We thank Dick Karp for helpful discussions, and Edna Wigderson, Oded Goldreich, and David Shmoys for their comments on earlier version of this paper.

## REFERENCES

[AKS] M. Ajtai, J. Komlos and E. Szemerédi. An  $O(\log n)$  sorting network. *Proc. of the Fifteenth ACM STOC*, 1983. 1-9.

[AIS] B. Awerbuch, A. Israeli and Y. Shiloach. Efficient simulation of PRAM by Ultracomputer. Preprint, Technion, Haifa, Israel. 1983.

[DDPW] D. Dolev, C. Dwork, N. Pippenger, and A. Wigderson. Superconcentrators, generalizers and generalized connectors with limited depth. *Proc. of the Fifteenth ACM STOC*, 1983. 42-51.

[GG] O. Gabber and Z. Galil. Explicit construction of linear-sized superconcentrators. *J. Comp. and Sys. Sci.* 22, 1981. 407-420.

[GGK] A. Gottlieb, R. Grishman, C.P. Kruskal, K.P. McAuliffe, L. Rudolph, and M. Snir. The NYU Ultracomputer - designing a MIMD shared memory parallel machine. *IEEE Trans. on Comp.* C-32, 2, 1983. 175-189.

[Ku] D.J. Kuck. A survey of parallel machines organization and programming. *Computer Surveys*, Vol 9, No. 1, 1977. 29-59.

[Le] T. Leighton. Tight bounds on the complexity of parallel sorting. *Proc of the Sixteenth ACM STOC*, 1984. 71-80.

[MV] K. Melhorn and U Vishkin. Randomized and deterministic simulation of PRAMs by parallel machines with restricted granularity of parallel memories. Ninth Workshop on Graph Theoretic Concepts in Computer Science, Fachbereich Mathematic, Universität Osnabrück, June 1983.

[Pi] N. Pippenger. Superconcentrators. *SIAM J. on Computing*, 6, 2, 1977. 298-304.

[RV] A.W. Roberts and D.E. Varberg. *Convex Analysis*. Academic Press, New York, London 1973.

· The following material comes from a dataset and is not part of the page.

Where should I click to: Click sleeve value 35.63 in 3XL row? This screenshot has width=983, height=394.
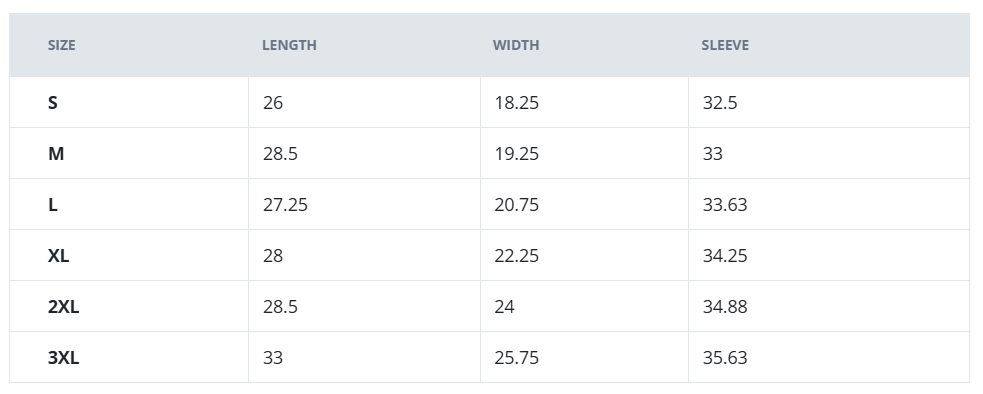tap(725, 358)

- [Sc] J. T. Schwartz. Ultracomputers. *ACM TOPLAS* 2 (1980) 484-521.
- [Th] R.H. Thomas. A majority consensus approach to concurrency control for multiple copy database. *ACM Tran. on Database Systems*. 4 (1979) 180-209.
- [Vi1] U. Vishkin. A parallel-design distributed-implementation general-purpose computer. Preprint, Courant Institute, New York University. 1983. To appear in *J. TCS*.
- [Vi2] U. Vishkin. Implementation of simultaneous memory address access in models that forbid it. *J. of Algorithms*, 4,1 (1983) 45-50.
- [U] E. Upfal. A probabilistic relation between desirable and feasible models of parallel computation. *Proc. of Sixteenth ACM STOC* 1984. 258-265.